The first is because, like Guardians of the Galaxy two years prior, these movies represent an opportunity for growth in comic book films. Marvel and DC have an extraordinary wealth of characters to draw from outside of Bats, Supes and Spidey, but you wouldn’t know that from the mainstream media produced prior to 2008. Even the well received Marvel films to date have been populated with safe, well known characters like Thor and Captain America. Guardians represented the first major deviation from well-publicized characters, and while Deadpool might be a popular name among the comic savvy and the Harley/Joker dynamic is fairly well known in pop culture, the average movie-goer probably only knows a superficial amount about the two films. If these films do well, that’s an indication to both companies that movie-goers are open to the more obscure franchises in the publishers’ arsenals, and that my dream for a Booster Gold centric film would be (slightly) more than a pipe-dream.
The second reason I’m excited is that, from a content stand-point, these films will hopefully help dismantle the “comics and comic-related material are for children” mindset.
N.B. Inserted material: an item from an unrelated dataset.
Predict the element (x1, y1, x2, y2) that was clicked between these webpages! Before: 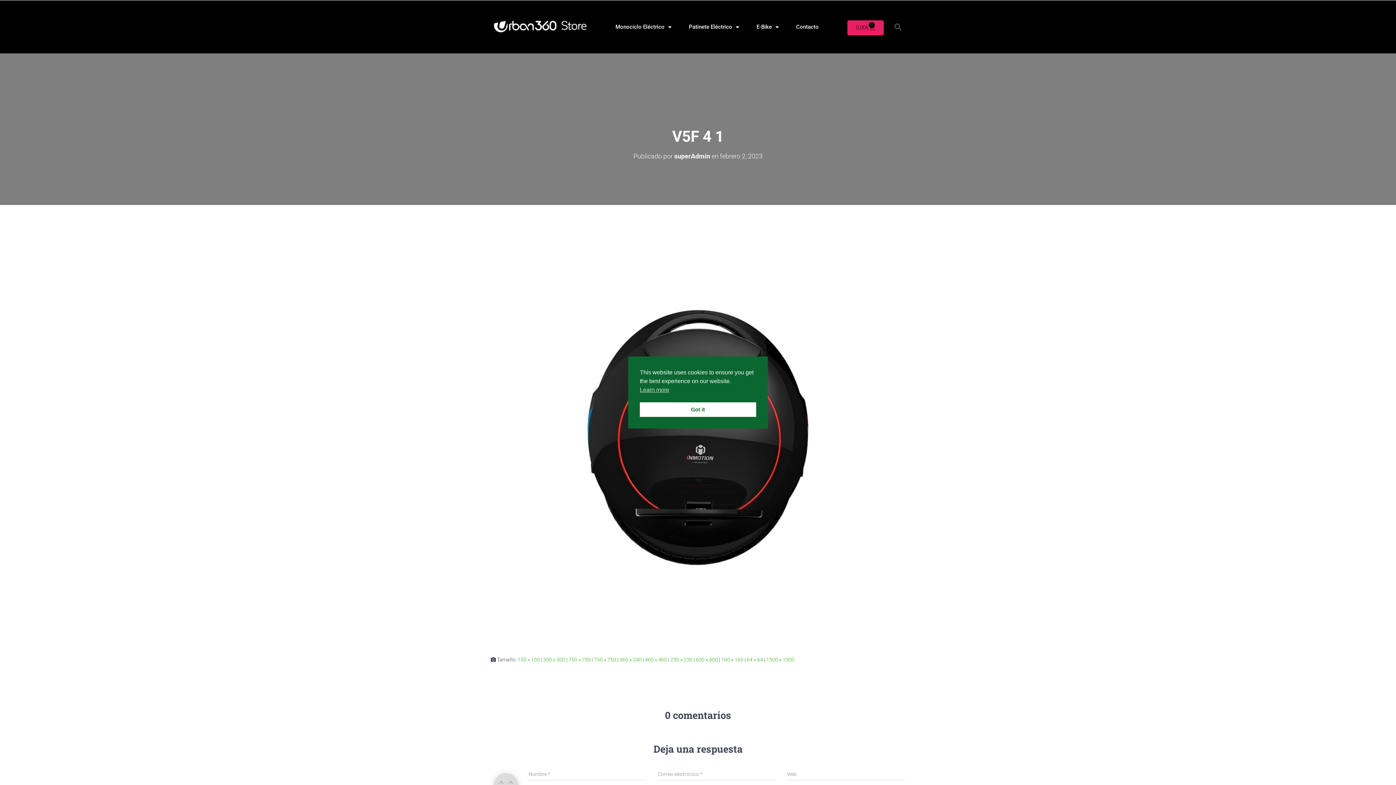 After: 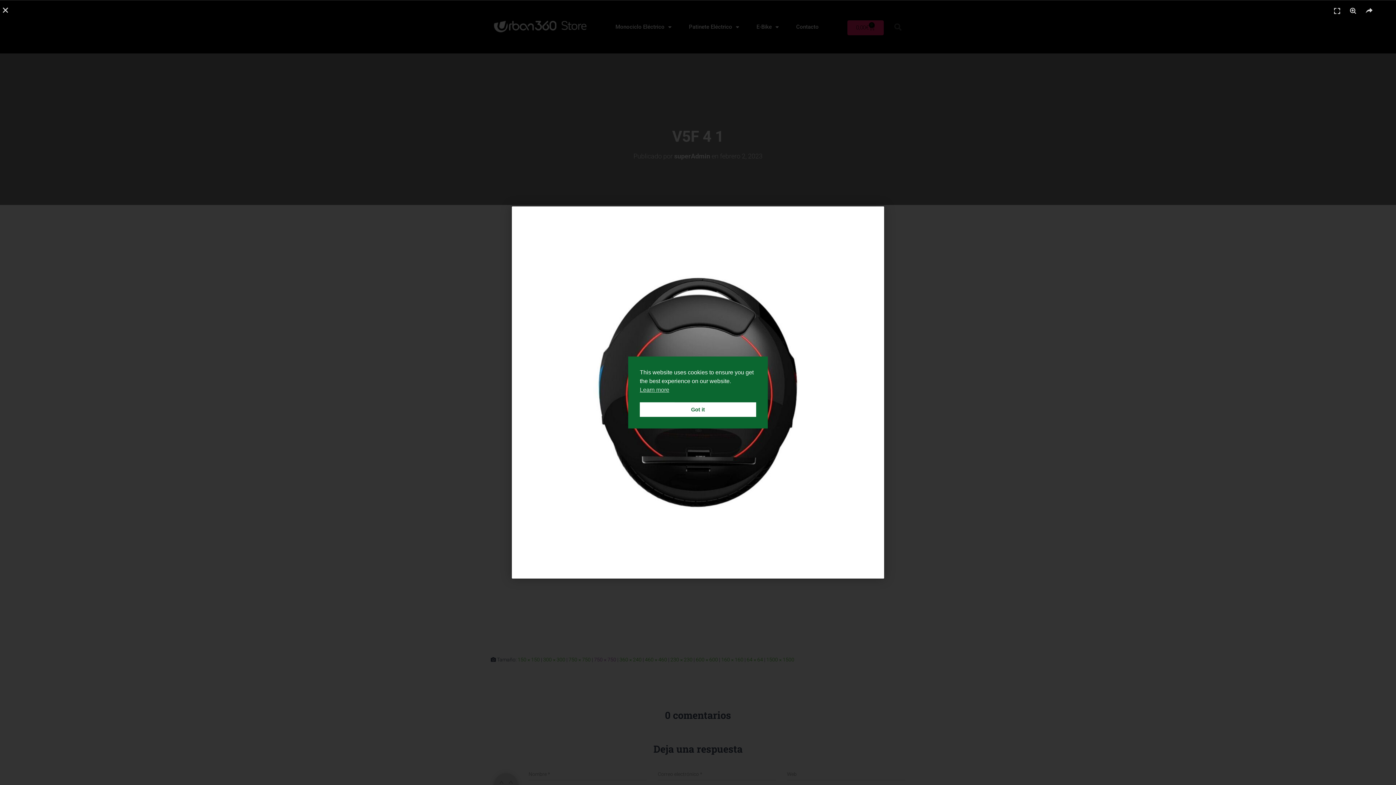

Deadpool looks like it’ll be a bloody and humorous romp, and Suicide Squad looks at the very least to be every bit as competent as the generic action films pumped out every year. If these movies are well received, then the comics’ medium adds another notch to its respectability belt, and we fans can proudly say “see, it’s not all boy scouts in capes. We’ve got some nuances in our craft as well.” Variety is the spice of life as we all know, and the more variation in tone and genre there is in the comic film field the more reputable and viable the field will be for future investment.
But the third and most important reason I’m thrilled is fairly obvious, I think. All of this hype, all of the attention paid to these films, all of the casual references being made to superheroes in pop cultures these days will hopefully, HOPEFULLY, contribute to the comics industry. When the crowds walk out of Suicide Squad, or Deadpool, or Batman v. Superman, if even one person who had no interests in collecting comics prior to that day considers waltzing on in to their local comic shop, then we all benefit. Your favorite publisher can keep dealing their funny books, and your favorite retailer can keep pushing them.
Ultimately, without the decades of work and care put into this industry there would be no films, no franchises, no funny deadpool t-shirts and Joker hats. So long story short? Bring the violence.
Bring the noise.
Bring the laughs.
Bring whatever it takes to keep the funny books and their films healthy and striving.